![]() |
| Tiang monorel di Jalan HR Rasuna Said. |
Pemerintah Provinsi DKI Jakarta akan mulai membongkar 98 tiang proyek monorail yang mangkrak di Jalan HR Rasuna Said, Kuningan, Jakarta Selatan, pada Rabu pekan ini. Pembongkaran dilakukan setelah proyek tersebut terbengkalai lebih dari 17 tahun dan dinilai mengganggu keselamatan serta kelancaran lalu lintas di salah satu kawasan bisnis utama ibu kota.
Gubernur DKI Jakarta Pramono Anung menyatakan Pemprov DKI menyiapkan anggaran hingga Rp100 miliar dari APBD 2026 untuk membiayai pembongkaran sekaligus penataan ulang kawasan Rasuna Said. Pekerjaan mencakup perbaikan badan jalan, trotoar, serta penataan lingkungan sekitar agar fungsi ruang jalan kembali optimal.
Pramono menegaskan alokasi anggaran tersebut tidak hanya difokuskan pada pembongkaran struktur beton tiang monorail. Dana juga digunakan untuk membenahi infrastruktur pendukung di koridor jalan tersebut.
“Rp100 miliar yang dikeluarkan itu bukan hanya untuk membongkar, tetapi untuk membuat jalan, trotoar, merapikan dan sebagainya,” ujar Pramono saat ziarah ke Makam M.H. Thamrin, Minggu (11/1/2026).
Penjelasan serupa disampaikan Kepala Dinas Bina Marga DKI Jakarta Heru Suwondo. Ia mengatakan pembongkaran tiang monorail dan penataan kawasan Rasuna Said dirancang sebagai satu paket pekerjaan agar hasilnya menyeluruh.
“Anggaran pembongkaran ini jadi satu dengan penataan jalan dan trotoarnya. Totalnya semua sekitar Rp100 miliar,” kata Heru.
Dari sisi keselamatan dan kelancaran lalu lintas, Wakil Koordinator Staf Khusus Gubernur DKI Jakarta Yustinus Prastowo menilai keberadaan tiang-tiang beton di median jalan selama ini menjadi hambatan visual dan fisik di kawasan Kuningan.
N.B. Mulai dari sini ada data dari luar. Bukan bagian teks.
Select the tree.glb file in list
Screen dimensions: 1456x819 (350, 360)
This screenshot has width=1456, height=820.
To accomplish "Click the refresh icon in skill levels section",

Ia menempatkan Rasuna Said sebagai kawasan strategis yang merepresentasikan wajah Jakarta.
“Kawasan Kuningan merupakan pusat ekonomi, bisnis, dan diplomasi. Kuningan adalah wajah Jakarta. Tidak kurang dari 11 kantor kedutaan berada di kawasan ini,” ujar Yustinus.
Asisten Pembangunan dan Lingkungan Hidup Sekretaris Daerah DKI Jakarta Afan Adriansyah menyebut keberadaan tiang monorail kerap dikaitkan dengan insiden kecelakaan lalu lintas.
Karena itu, pembongkaran dinilai mendesak untuk mengurangi risiko bagi pengguna jalan. Pemprov DKI juga memperkirakan langkah ini dapat membantu mengurai kemacetan di Rasuna Said hingga 18 persen sekaligus memperbaiki kualitas tata kota.
Proyek monorail Jakarta memiliki riwayat panjang. Pembangunannya diresmikan Presiden Megawati Soekarnoputri pada 14 Juni 2004, pada masa Gubernur Sutiyoso. Saat itu, PT Jakarta Monorail bertindak sebagai pengembang dan investor, sementara PT Adhi Karya ditunjuk sebagai kontraktor.
Proyek tersebut terhenti pada 2007 setelah PT Jakarta Monorail mengalami kesulitan pendanaan dan investasi. Pada 2011, Gubernur Fauzi Bowo secara resmi menghentikan proyek. Upaya menghidupkan kembali monorail sempat dilakukan pada 2013 di era Gubernur Joko Widodo, namun kembali gagal karena perjanjian kerja sama tidak pernah tuntas.
Saat ini, sebanyak 122 tiang monorail tercatat sebagai aset milik PT Adhi Karya, meski berdiri di atas lahan milik Pemprov DKI Jakarta. Pramono sebelumnya telah memberikan tenggat waktu satu bulan kepada PT Adhi Karya untuk membongkar tiang-tiang tersebut secara mandiri. Karena tidak ada tindak lanjut, Pemprov DKI memutuskan mengambil alih proses pembongkaran.
Pemprov DKI menargetkan seluruh proses pembongkaran dan penataan kawasan Rasuna Said rampung pada September 2026, seiring penataan ulang koridor jalan utama yang selama ini menjadi salah satu urat nadi lalu lintas Jakarta.